Alarm bells are ringing elsewhere in the NHS. The Scottish Ambulance Service says the “fragmentation” of NHS services could disrupt continuity of care and lead to delays for people trying to access services. And the Royal College of Occupational Therapists has criticised government policy goals which focus entirely on social work and social care, ignoring the NHS services likely to be be absorbed by the NCS. Occupational therapy, it notes, is not even mentioned in the bill or the government’s accompanying policy document.

While some “fisticuffs over professional boundaries” are inevitable, Pullar says, creating a single national social care workforce promotes “the understanding that social care is part of the fabric of our society”. She hopes the reforms will “give social care the same status as the NHS” and eliminate some of the poor working conditions and professional standards found in some care providers. Attitudes are changing, she suggests, with more young people considering long-term careers in care, and the NCS is an opportunity to build on that.

So far, the Scottish Government has skirted over the tricky business of harmonising the pay, terms and conditions of care staff working for dozens of different organisations. “The NCS will have to resolve those inconsistencies,” warns Gault. “It won’t be a cheap or easy process, and they could lose any residual goodwill.”

Where’s this going?

MiP’s Claire Pullar: “This doesn’t have to be up and running in 18 months, it has to be right… We want people to take their time and not feel pressurised into going along with it as it stands.” 

Trade unions, including MiP, are also concerned that the reforms are being rushed through, putting additional pressure on a health and care workforce still exhausted from the pandemic.

The government’s “impatient” approach and “don’t question it” attitude mean issues raised in the consultation “haven’t been understood or properly explored”, Pullar says. “This doesn’t have to be up and running in 18 months, it has to be right. With less staffing and management capacity in health and care at the moment, we want people to take their time and not feel pressurised into going along with it as it stands.”

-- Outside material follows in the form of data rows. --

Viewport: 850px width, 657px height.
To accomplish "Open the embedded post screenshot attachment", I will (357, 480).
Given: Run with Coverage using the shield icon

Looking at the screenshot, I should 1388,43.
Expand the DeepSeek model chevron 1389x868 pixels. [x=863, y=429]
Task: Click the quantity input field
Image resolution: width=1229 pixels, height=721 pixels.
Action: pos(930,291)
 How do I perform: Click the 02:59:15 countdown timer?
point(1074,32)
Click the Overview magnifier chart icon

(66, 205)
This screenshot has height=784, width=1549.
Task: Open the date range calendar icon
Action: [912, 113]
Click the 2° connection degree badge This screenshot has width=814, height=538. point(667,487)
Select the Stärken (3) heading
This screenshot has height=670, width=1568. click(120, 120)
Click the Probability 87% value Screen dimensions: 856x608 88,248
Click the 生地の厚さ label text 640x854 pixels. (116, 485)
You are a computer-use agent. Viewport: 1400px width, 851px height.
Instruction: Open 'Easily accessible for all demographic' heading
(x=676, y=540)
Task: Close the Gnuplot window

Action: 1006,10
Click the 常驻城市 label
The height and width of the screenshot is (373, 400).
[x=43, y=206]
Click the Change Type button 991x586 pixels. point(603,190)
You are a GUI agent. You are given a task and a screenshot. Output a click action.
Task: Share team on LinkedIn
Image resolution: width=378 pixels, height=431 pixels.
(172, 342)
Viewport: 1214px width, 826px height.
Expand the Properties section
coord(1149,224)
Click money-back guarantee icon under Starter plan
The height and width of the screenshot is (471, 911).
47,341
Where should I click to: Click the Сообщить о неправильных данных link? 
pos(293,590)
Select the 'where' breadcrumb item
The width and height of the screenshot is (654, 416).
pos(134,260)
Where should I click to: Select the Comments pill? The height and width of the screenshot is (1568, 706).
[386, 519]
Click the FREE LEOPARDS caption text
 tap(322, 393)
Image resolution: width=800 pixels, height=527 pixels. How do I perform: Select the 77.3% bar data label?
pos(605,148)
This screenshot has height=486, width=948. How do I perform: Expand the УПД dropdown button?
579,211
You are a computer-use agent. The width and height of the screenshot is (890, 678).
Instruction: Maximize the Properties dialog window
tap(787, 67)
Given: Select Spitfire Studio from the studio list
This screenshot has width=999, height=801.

The consultation responses reveal widespread doubts within the sector that the NCS will have much impact unless the staffing crisis in health and care is resolved, with many suggesting that, if the government really has 25% more to spend on social care, it might be better spent on recruiting staff rather than re-organising the service.

“Personally, I don’t think it will make a blind bit of difference,” says Gault. “Our social care infrastructure is inadequate because we can’t recruit and retain enough staff. There’s no evidence that governance is the problem.”

Social care minister Kevin Stewart’s “heart is in the right place”, and his commitment to “co-producing” the detail is welcome, he concludes, “but it’s unclear where this is going. It could be the best thing since sliced bread or it could be a disaster. But as I see things at the moment, it doesn’t look good.”